Afin de ne pas sous-estimer le danger qui se profile, il faudra prendre plusieurs mesures immédiates, qui sont les suivantes (dans l’ordre) :
Premièrement, mettre fin à la division interne palestinienne et unifier les rangs nationaux en appliquant immédiatement l’accord de Pékin, en formant un gouvernement de consensus national, en appelant la direction nationale provisoire approuvée en 2011 à prendre ses responsabilités et en affrontant Trump et Israël avec des rangs et une direction unifiés, à la lumière des deux dangers tangibles qui sont en phase d’exécution : le nettoyage ethnique de Gaza et l’annexion et la judaïsation de la Cisjordanie. Il n’y a plus aucune justification pour qu’un dirigeant palestinien fasse obstruction à cette mesure, quels que soient les prétextes. Quiconque penserait qu’en s’écartant de la voie de l’unité nationale, il aurait plus de chance auprès de l’administration Trump, a reçu une réponse décisive et claire : il n’y a pas de place pour les Palestiniens, quelles que soient leurs tendances, dans l’agenda de Trump et de son administration, hormis leur expulsion et la saisie de leurs terres.
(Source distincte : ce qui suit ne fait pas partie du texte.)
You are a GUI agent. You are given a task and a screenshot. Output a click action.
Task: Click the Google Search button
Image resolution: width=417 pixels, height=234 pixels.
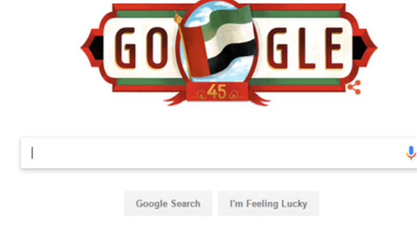coord(168,203)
Deuxièmement, il faudra convoquer un nouveau sommet arabo-islamique, incluant 56 pays, pour annoncer une position ferme, stricte et claire contre le plan de Trump, et pour soutenir les positions égyptienne et jordanienne qui rejettent la déportation des Palestiniens, et même pour soutenir financièrement ces pays si Trump menace d’utiliser un chantage financier contre eux, et pour établir un réseau de soutien financier immédiat pour soutenir la Résistance du peuple palestinien dans la bande de Gaza et en Cisjordanie, la reconstruction de Gaza et pour faire face aux obstacles posés par Israël.
Troisièmement, il faudra faire appel à une conférence et à une position internationales communes contre la conspiration de nettoyage ethnique, car il ne s’agit plus seulement de protéger le peuple palestinien, mais de protéger l’idée du droit international et de l’ordre mondial des ténèbres de la loi de la jungle, qui fera de dizaines de pays une cible facile pour les puissances tyranniques et les régimes oppressifs.
La conspiration de nettoyage ethnique ne réussira pas, grâce au courage et à la détermination du peuple palestinien, mais elle n’échouera pas à moins que nous n’adoptions une approche stratégique forte pour l’affronter.
Beaucoup seront surpris, alors, par la rapidité avec laquelle Trump renonce à ses idées dangereuses lorsqu’il ressent la force (et la solidité) du rejet et de la confrontation. Il n’est, en fin de compte, qu’un homme d’affaires qui essaie de faire des profits par le harcèlement et l’intimidation, et qui renonce quand il estime que ses pertes lui coûteront plus chers que les gains.